Les parfums sont des vecteurs d’émotions.
Ils peuvent nous conter une histoire, une personne, une épopée, une passion, une matière ou tout simplement un sentiment, olfactif ou non.

Alors que les années 1990 comptaient un volume de nouveaux parfums se situant entre 200 à 300 sorties par an, les dernières années se montrées quelque peu déraisonnables avec en moyenne entre 2000 et 3000 lancements annuel !
La publicité, la puissance de feu mercantile, le développement du panel des produits des grandes marques (qui proposent quasiment toutes du parfum désormais) et l’essor de nombreuses maisons de parfums de niche en sont les principales raisons.

Pour faire en sorte que les lancements et la durée de vie d’un parfum soient des plus réussies (car plus de 80 % des parfums créés ne sont plus produits au bout de 2 ans), le design, l’identité visuelle sont des enjeux vitaux. En effet, le client ou perfumista est d’abord en contact avec le conditionnement du parfum, ou son flacon, avant même de pouvoir le sentir. La première impression se doit donc d’être la bonne. Et pour ce faire, les polices de caractères permettent de capter l’attention. 

Nous vous proposons donc de revenir sur 5 parfums et leurs usages typographiques.

 


1.

TERRE D’HERMES – Classe -issisme

Depuis sa création par Jean-Claude Ellena en 2006, il fait partie des meilleures ventes de la parfumerie homme. Sa publicité aux grands espaces, la symbolique de l’homme face à la nature, le cheval, la terre battue, font de son accord hespéridé, poivré et boisé, un classique instantané.
Classique est d’ailleurs peut être le bon mot pour définir l’emploi, semble-t-il, de la police Gill Sans pour le nom du parfum (on reconnaît aisément cette police par ses « R »).

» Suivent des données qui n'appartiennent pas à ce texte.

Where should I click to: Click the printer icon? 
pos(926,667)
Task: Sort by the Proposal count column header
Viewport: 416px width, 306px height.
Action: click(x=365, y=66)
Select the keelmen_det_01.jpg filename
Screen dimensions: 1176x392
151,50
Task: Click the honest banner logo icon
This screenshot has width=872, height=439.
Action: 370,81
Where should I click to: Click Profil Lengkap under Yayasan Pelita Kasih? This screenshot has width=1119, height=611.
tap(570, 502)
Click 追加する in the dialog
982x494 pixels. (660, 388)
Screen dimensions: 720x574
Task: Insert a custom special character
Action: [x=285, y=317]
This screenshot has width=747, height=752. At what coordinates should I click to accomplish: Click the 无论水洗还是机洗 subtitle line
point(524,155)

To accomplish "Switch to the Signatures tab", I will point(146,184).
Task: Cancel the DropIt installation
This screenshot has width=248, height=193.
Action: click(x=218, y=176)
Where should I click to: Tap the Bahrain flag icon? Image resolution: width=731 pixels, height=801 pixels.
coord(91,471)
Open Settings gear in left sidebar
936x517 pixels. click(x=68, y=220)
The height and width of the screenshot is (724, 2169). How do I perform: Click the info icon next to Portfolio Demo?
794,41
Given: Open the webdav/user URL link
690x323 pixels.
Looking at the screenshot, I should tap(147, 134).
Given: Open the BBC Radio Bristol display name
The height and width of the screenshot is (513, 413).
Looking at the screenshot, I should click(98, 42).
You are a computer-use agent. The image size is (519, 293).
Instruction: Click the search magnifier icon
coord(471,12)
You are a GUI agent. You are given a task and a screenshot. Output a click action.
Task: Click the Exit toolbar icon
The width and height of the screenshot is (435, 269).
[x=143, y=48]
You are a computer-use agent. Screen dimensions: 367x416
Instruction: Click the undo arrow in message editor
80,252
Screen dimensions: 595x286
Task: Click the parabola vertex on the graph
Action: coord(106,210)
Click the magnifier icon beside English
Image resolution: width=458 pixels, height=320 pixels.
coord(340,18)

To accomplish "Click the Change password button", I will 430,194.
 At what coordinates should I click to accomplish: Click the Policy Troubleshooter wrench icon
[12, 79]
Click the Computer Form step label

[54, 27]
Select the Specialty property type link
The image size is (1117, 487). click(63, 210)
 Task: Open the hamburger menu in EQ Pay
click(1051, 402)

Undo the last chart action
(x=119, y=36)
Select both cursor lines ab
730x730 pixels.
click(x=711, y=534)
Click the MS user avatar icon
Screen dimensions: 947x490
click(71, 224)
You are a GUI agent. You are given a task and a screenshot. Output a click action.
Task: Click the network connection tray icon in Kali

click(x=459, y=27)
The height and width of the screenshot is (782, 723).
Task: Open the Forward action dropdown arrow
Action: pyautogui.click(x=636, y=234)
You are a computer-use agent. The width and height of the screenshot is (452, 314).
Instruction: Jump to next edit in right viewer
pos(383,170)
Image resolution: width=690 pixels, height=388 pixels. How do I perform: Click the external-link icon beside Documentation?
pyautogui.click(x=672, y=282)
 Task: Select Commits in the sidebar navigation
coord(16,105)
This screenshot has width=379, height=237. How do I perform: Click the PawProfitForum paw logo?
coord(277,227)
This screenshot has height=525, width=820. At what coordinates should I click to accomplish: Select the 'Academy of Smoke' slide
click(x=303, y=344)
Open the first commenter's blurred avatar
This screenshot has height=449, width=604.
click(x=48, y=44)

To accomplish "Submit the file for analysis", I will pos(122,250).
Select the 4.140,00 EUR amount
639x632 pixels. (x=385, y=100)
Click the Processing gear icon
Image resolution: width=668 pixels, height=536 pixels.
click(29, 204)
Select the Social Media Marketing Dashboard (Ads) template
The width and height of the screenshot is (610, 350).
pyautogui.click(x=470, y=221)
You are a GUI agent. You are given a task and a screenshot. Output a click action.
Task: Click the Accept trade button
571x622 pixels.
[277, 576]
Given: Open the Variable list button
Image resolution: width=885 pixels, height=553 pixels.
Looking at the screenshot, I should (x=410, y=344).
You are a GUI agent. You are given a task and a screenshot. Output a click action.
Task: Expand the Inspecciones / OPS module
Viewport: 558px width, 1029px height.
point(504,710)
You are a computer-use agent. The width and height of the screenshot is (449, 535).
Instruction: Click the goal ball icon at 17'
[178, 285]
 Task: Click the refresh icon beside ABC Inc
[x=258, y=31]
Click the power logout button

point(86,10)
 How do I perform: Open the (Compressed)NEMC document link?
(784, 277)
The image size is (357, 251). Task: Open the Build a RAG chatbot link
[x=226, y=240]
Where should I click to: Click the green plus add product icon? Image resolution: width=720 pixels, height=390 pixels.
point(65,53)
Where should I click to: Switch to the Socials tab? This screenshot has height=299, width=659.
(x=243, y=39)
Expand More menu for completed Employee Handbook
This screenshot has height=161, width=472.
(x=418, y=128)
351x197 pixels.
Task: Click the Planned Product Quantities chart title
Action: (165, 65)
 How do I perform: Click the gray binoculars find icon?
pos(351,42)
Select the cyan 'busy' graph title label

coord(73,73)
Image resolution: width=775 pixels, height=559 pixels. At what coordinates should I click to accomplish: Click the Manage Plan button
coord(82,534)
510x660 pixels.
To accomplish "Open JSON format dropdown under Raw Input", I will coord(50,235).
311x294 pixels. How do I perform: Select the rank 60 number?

En deux couleurs (blanc et orange) et en deux lignes de même taille, s’associant parfaitement au brun du décorum, il y a une forme de simplicité et de limpidité, dont la couleur orange nous appelle à un imaginaire entre le soleil et la terre.
Hermès, dont les approches visuelles et typographiques ont toujours été d’une grande classe, mais d’un trop grand atticisme dans la parfumerie, n’en démord pas avec Terre d’Hermès, et peut être ont-ils raison, puisque la cible visée est assurément l’homme de plus 35-40 ans qui, à défaut d’avoir du caractère, ne fera pas de faute de goût avec cette fragrance.


2.

LA PETITE ROBE NOIRE – Message personnel

Lancée en 2012, La petite robe noire est un des jeunes piliers des ventes de la parfumerie pour femmes. Issu du savoir-faire olfactif de Thierry Wasser, avec ses notes de fruits rouges, de rose, de tonka, de patchouli, le flacon répond à l’histoire de Guerlain tout en adoptant de nouveaux codes (couleurs notamment). Le plus important réside certainement à la fois dans la typographie, à savoir ici manuscrite, du nom du parfum, et également de l’emploi de l’image de la robe noire, pièce maîtresse dans tout dressing féminin. L’assimilation du parfum à ce vêtement permet l’association d’une idée : si la robe noire est un indispensable de votre garde-robe, ce parfum l’est aussi pour habiller votre sillage. Touché.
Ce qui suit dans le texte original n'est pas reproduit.